Fitch: Longevity is Top Threat to UK, German Corporate Pensions
Low rates have been the main factor behind big increases in corporate pension deficits in the UK and Germany, which are by far the largest defined-benefit pension markets in Europe. But rates are expected to increase in the medium term, which will eventually at least partially reverse the deteriorating deficits. Our analysis of a sample of FTSE corporates, for example, shows that an increase in discount rates from the current average 3.5% to 4.7% would wipe out the GBP2.7bn average deficit, assuming other variables are unchanged.
An increase in longevity beyond what has already been factored into expected pension obligations, however, would lead to an increase in deficits and would be highly unlikely to be reversed.
While it's impossible to accurately predict improvements in life expectancy, increases are set to continue. Historically, pension schemes have tended to underestimate these improvements, suggesting their longevity assumptions may have to be revised up. For the sample of FTSE corporates, we estimate that a two-year increase in longevity would add GBP1.3bn to the current average deficits based on the prevailing interest rate.
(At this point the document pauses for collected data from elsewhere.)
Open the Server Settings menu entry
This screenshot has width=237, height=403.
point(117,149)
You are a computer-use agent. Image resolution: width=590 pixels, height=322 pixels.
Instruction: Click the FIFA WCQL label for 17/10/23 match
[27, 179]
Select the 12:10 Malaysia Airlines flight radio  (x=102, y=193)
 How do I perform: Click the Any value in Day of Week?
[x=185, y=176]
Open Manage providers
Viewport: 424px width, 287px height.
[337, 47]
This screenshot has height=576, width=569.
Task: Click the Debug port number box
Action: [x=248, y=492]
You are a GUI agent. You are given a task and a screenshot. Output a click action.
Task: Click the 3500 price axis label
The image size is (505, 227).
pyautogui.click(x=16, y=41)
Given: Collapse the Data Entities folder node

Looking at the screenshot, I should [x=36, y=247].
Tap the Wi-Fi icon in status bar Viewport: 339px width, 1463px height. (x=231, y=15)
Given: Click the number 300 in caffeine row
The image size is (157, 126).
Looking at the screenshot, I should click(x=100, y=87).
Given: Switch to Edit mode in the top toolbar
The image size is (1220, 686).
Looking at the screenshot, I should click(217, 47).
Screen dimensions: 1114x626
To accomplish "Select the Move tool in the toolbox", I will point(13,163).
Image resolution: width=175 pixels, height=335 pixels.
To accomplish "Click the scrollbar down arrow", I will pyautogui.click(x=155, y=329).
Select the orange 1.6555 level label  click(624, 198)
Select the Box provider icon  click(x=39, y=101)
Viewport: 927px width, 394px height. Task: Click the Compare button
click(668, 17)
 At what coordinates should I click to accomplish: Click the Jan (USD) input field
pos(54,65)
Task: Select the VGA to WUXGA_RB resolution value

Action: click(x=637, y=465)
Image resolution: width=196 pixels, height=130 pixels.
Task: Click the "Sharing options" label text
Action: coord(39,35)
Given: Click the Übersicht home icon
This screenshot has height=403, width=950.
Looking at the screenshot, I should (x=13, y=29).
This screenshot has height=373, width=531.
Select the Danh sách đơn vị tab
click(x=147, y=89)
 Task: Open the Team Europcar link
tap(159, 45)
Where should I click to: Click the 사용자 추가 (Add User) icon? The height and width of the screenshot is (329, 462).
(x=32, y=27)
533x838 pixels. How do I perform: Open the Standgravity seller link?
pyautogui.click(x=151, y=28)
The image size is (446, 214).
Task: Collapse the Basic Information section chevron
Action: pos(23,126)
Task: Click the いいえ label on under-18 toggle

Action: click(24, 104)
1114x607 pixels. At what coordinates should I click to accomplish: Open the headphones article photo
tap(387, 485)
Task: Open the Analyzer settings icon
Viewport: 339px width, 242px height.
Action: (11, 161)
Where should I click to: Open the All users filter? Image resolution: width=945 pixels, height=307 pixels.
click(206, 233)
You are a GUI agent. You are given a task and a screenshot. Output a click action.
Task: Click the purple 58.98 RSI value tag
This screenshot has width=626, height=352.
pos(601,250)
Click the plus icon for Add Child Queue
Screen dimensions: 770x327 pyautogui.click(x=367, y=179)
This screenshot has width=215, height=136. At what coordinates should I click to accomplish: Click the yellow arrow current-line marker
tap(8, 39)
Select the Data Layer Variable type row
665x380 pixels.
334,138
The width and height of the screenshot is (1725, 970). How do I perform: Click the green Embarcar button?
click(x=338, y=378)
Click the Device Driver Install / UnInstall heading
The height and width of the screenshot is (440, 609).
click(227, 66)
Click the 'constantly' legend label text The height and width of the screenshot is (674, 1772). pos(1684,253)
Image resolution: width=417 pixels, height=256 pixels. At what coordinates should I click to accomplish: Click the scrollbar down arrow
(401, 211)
The impact of growing deficits on companies depends on the regulatory regime under which they operate. In funded schemes like the UK, a deficit can rapidly lead to an increase in cash contributions. In unfunded ones like Germany, companies are not required to maintain any particular funding level so cash payments are typically unaffected. We do not include pensions as a debt-like item when calculating leverage metrics but instead reflect cash contributions in our company-level forecasts.
We do not expect short-term movements in reported deficits to have immediate rating implications. However, companies with significant legacy pension deficits, and where cash contributions may rise, will be more exposed in the long-term.